Ist vielleicht als Code nen bisschen dämlich aber so isses übersichtlicher... okay

Nun versuch ich mal jede der drei Variablen mit eigenen Worten zu erklären und ich möchte halt nur gerne wissen ob das, was ich meine richtig ist... okay...



Lokale Variable: 

Diese Variable gillt alleine für den Klammerblock in dem sich sich befindet. Das kann eine Funktion oder auch eine Schleife sein. Außerhalb des Klammerpaares in dem sie declariert wurde zählt sie nichts!


Instanzvariable:

Erstellt man innerhalb eines Programmes eine Instanz so werden alle Variablen innerhalb der Klasse, in der sich die Instanz befindet zu "Instanzvariablen".  Auf diese kann aber nur innerhalb dieser Klasse zugegriffen werden, wenn man den Namen der Instanz davor schreibt. Zum beispiel würde: "Variablenname"=0 nicht funktionieren während: "Variablenname"."Instanzname"=0 funktionieren würde.


Klassenvariablen:
Auf dieser Variablen kann mit ihrem Namen zugegriffen werden, sie gelten immer und überall in der Klasse und werden durch das Schlüsselwort "static" davor gekennzeichnet.



Okay- vielleicht ein bisschen doof aber ich würde trotzdem gerne wissen ob ich alles richtig verstanden habe. Müssen nämlch ne Arbeit schreiben :-(

cya
David

PS:         :shock:  :shock:  :lol:  :lol:  :?  :?  8)  8)

_L-ectron-X hat mal den Code-Tag in einen Quote-Tag geändert, damit die Seitenansicht nicht über drei Monitore reicht. :wink: _


----------



## SnooP (6. Nov 2005)

Instanzvariablen hast du noch nicht verstanden... das mit dem Punkt was du dort beschreibst trifft auf die Klassenvariablen zu, da diese generell "nur" der Klasse insgesamt zugewiesen ist.
Klassenvariablen gelten also für alle ihre Objekte gleich... wenn du einer Klassenvariablen x den Wert 5 zuweist, dann ist in jedem Objekt diese Variable ebenfalls 5 - logisch, da die Variable nicht zu dem Objekt sondern zu der Klasse gehört...

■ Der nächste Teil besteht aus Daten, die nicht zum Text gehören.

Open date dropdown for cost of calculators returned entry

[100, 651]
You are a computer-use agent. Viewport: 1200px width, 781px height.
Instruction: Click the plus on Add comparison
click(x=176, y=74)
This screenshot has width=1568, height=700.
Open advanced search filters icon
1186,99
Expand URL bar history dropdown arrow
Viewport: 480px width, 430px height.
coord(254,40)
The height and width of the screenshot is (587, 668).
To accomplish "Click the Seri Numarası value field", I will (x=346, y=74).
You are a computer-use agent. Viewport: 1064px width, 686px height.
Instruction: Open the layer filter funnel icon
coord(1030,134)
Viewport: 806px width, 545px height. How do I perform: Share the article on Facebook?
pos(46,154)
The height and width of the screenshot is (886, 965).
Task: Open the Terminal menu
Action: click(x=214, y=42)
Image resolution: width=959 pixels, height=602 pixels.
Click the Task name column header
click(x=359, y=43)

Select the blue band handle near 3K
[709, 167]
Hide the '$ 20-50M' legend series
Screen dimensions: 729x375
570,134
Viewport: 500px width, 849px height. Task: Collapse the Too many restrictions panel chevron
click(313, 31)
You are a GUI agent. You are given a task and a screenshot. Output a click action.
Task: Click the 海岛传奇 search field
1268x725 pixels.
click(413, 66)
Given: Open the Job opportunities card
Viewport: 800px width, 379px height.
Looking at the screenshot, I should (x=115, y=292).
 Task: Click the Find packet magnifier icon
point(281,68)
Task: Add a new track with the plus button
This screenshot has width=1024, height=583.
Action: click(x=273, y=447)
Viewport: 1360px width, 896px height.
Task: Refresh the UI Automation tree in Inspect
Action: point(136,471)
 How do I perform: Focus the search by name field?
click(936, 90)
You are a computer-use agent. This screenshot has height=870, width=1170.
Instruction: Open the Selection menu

Eine Instanzvariable hingegen gehört dem Objekt selbst, bei verschiedenen angelegten Objekten kann man für die Instanzvariable x unterschiedliche Werte zuweisen. Falls die Instanzvariable als public definiert wurde, kann man wie du glaub ich sagen wolltest mit "Instanzname.Variablenname" darauf zugreifen.

Also der Unterschied ist:
Klassenvariablen gehören zur Klasse und sind in jeder Instanz gleich,
Instanzvariablen gehören zu den Objekten und unterscheiden sich daduch von Objekt zu Objekt in ihren Werten (können sie zumindest).


----------



## Mag1c (6. Nov 2005)

Hi,

1. lokale Variablen sind relativ einfach zu verstehen. Sie existieren nur innerhalb des (Klammer-)Blocks, in dem sie definiert wurden. Methoden-Parameter sind auch lokale Variablen und existieren nur innerhalb der zugehörigen Methode.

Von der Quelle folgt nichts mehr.